Chart Structure in DOM
The Benefits of a Canvas-Based Approach for Large Data Set Charting
Canvas is a web technology providing a drawing area on a web page and allows for the creation and manipulation of graphical objects using JavaScript. As a bitmap-based drawing technology, it renders content directly on the canvas element, resulting in a single DOM node.
This makes it an excellent choice for dynamic, interactive graphics and complex visualizations. Moreover, by leveraging the GPU, Canvas can produce smoother, more responsive charts, providing a more engaging and user-friendly experience.
Comparing the Render Time of SVG vs. Canvas
Comparing Libraries and Choosing the Best Fit
With numerous canvas-based libraries available, choosing the best one can be a daunting task. We approached this challenge by testing various libraries with large data sets and evaluating their performance, features, documentation, popularity, and flexibility. After extensive analysis, we selected Apache ECharts as the ideal library for our project due to its exceptional performance, customization options, and strong community support.
Integrating the New Library and Analyzing Results
We integrated Apache ECharts in incremental steps, beginning by allowing new charts to work alongside the old library for gradual migration. This approach minimized the risk of errors and ensured the new charts met our requirements. Once implemented, we compared the performance of the new library with the old one using real production data, allowing us to measure the improvements in performance and efficiency.
Example: Performance improvement using real production data to generate a very large report.

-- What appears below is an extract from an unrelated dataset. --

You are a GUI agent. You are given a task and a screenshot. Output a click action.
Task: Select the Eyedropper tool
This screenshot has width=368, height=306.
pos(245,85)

Old vs. New charting experience
Summary and Conclusion
The process of transitioning from an SVG-based charting library to a canvas-based one proved challenging but ultimately rewarding. Our previous library could not cope with our clients’ increasing demands for larger data sets, causing performance issues. Through thorough research and testing, we found Apache ECharts to be the best solution. The gradual integration of the new library resulted in a smooth transition and significant performance improvements. The new library delivers a more visually appealing and interactive user experience, even with large amounts of data, meeting and exceeding our client’s expectations.